The crux of why the Western allies have such leverage comes down to a reality of the modern financial system: Although Russia's central bank owns the assets, it does not control them.
As Bernstam explained, the Bank of Russia has roughly US$640 billion in foreign exchange reserves on paper — or rather as electronic entries. But a big chunk of that money is not located in Russian vaults or financial institutions. Rather, it is held by central and commercial banks in New York, London, Berlin, Paris, Tokyo and elsewhere around the world.
In countries like Russia, where the currency is not so stable, the ability to convert to a strong and trusted one like the dollar or the euro is crucial.
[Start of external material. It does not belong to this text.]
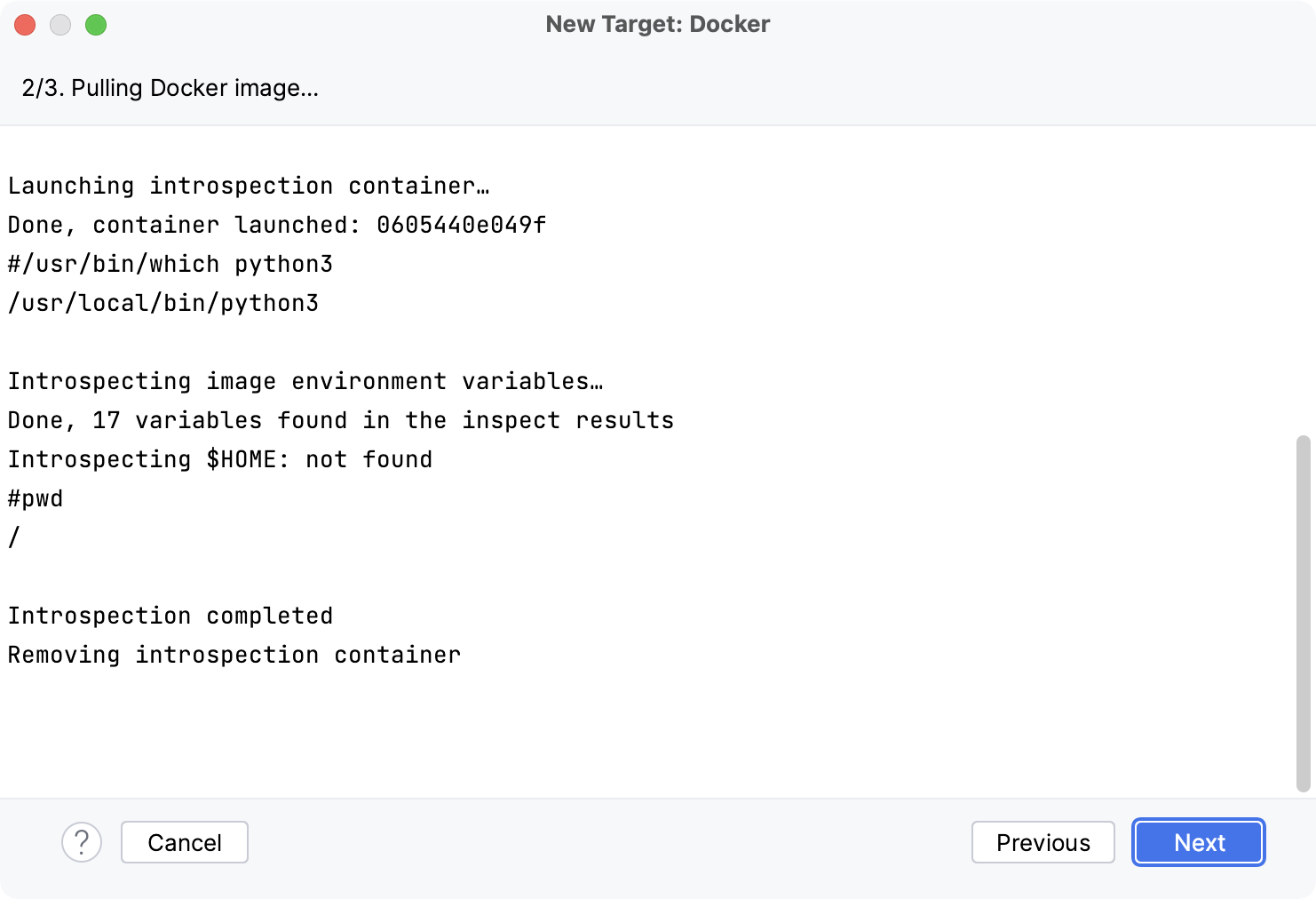Screen dimensions: 1316x899
Task: Click the yellow minimize button
Action: pyautogui.click(x=60, y=25)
It is evidence that the home currency — in this case the Russian ruble — has value. Russia's vast store of foreign exchange backs up that value. It assures households and businesses that they can convert their rubles whenever they want, and makes sure that the nation can protect its exchange rate with other currencies. The reserves also lubricate the day-to-day transactions of Russian businesses that export and import.
But once workers and managers, owners and financiers worry that they cannot trade their rubles for dollars or euros — because banks will not be able to access their foreign exchange reserves — they lose confidence.
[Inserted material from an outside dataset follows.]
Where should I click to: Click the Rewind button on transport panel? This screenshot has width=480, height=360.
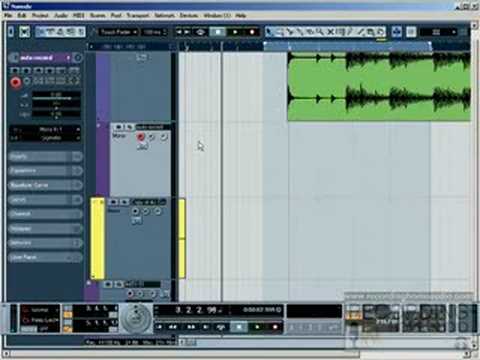[x=173, y=327]
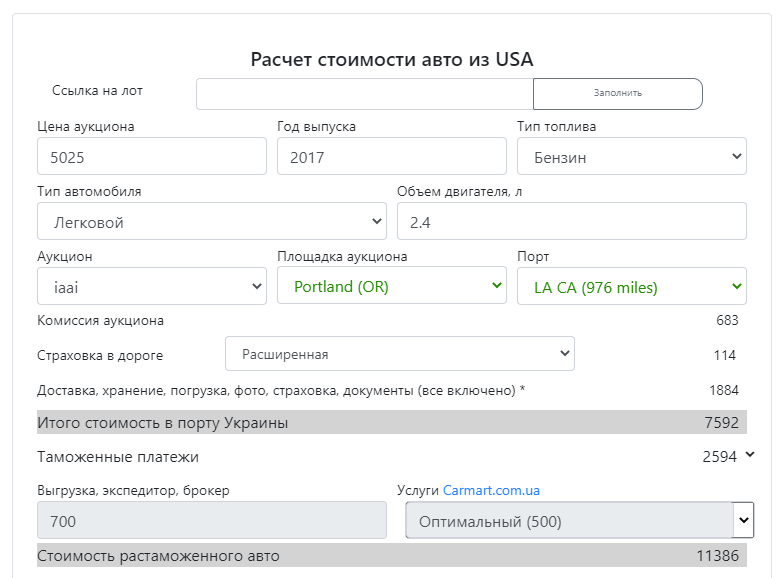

It is a point that Vladimir Lenin himself reportedly made more than a century ago, which was repeated by legendary economist John Maynard Keynes: "There is no subtler, no surer means of overturning the existing basis of society than to debauch the currency."
The Bank of Russia can try to prop up the value of the ruble by using its reserves to buy up rubles that people are selling. But it can only do that as long as it has access to foreign reserves.
The question is how long it can make those transactions. According to Bernstam's calculations, Russian individuals and companies have deposited US$268 billion in foreign denominations in Russian banks.
Yet the central bank has just about US$12 billion of cash in hand — an astonishingly small amount, he said. As for the rest of Russia's foreign exchange reserves, roughly $400 billion is invested in assets held outside the country. Another US$84 billion is invested in Chinese bonds and US$139 billion is in gold.
The central bank could trade in some of those bonds for yuan, which would enable it to buy goods from China, but not from other countries. It could also sell gold, although Bernstam argues that there will be few buyers for the massive tons that Russia has on hand.
Other estimates put the amount of assets held outside Russia closer to US$300 billion. The potentially dire consequences for the economy are the same.
"If the ruble collapses, it could usher in severe inflation and exacerbate a brewing recession," said Robert Person, an associate professor of international relations at the US Military Academy, noting that his views were his own and not those of the government or military.
"The economic consequences of these measures could turn out to be far more severe than other measures that have gotten more attention in the media," he said. "This gets at the Russian government's basic tools to manage its macroeconomy."
The United States and some of its allies have previously imposed similar sanctions on Venezuela, Iran and Syria, but they all have much smaller economies than Russia.
The Bank of Russia took steps Monday to restore confidence, and more than doubled interest rates to 20 per cent from 9.5 per cent to offset the rapid depreciation of the ruble. The bank also released an additional US$7 billion worth of reserves that had been set aside as collateral for loans and closed down the Moscow stock exchange for the day. Meanwhile the foreign ministry moved to order companies to sell 80 per cent of their foreign currencies, in a bid to gin up demand for rubles and prevent them from stockpiling dollars and euros.
Bernstam warned that the West's attack on the Russian ruble needed to be handled with care. "We don't want to destroy them," he said. "We don't want the political system to collapse."